Don't even know where to start.
If you try putting in a stack tract or pdb it won't break.

Build MKL

Source

dabraude

Most helpful comment

The env variable fixed the problem reported in this issue. So if GluonNLP CI is facing the same issue, I think it can be fixed by this env variable too.

TaoLv on 26 Sep 2019

👍2

All 23 comments

@dabraude Thank you for submitting the issue! I'm labeling it so the MXNet community members can help resolve it.
@mxnet-label-bot add [Build]

I tried running the script you provided locally on my Mac (So essentially non-CUDA build).
I did not face any crashes. My MXNet version is : 1.5.0b20190112.
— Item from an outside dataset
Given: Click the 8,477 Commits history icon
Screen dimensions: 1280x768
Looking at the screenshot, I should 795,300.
Can you try this on your machine and then run the script ?
Run : pip install -U mxnet --pre

I'm trying to see if it's something to do with the CUDA builds of MXNet.
Also, what's the CUDA version that you tried it on ?

piyushghai on 14 Jan 2019

Ok we will try running that script and get back to you.

We are running CUDA 10

dabraude on 15 Jan 2019

It still crashes with the --pre

We have found that it only happens with the MKL version:
mxnet-cu100mkl-1.5.0b20190115 - crashing (Intel or AMD CPU)
mxnet-cu100-1.5.0b20190115 - stable (up to ~4 million calls)

dabraude on 15 Jan 2019

@mxnet-label-bot update [Build, MKL]

@azai91 @mseth10 Can we have a look at this crash ?

piyushghai on 15 Jan 2019

I'd like to note that the website CI pipeline has been intermittently failing with subprocess errors ever since the MKLDNN merge. This is when it started:
http://jenkins.mxnet-ci.amazon-ml.com/job/mxnet-validation/job/website/job/master/141/
It's really important that we have the website check in CI, but right now it is turned off because of the failures.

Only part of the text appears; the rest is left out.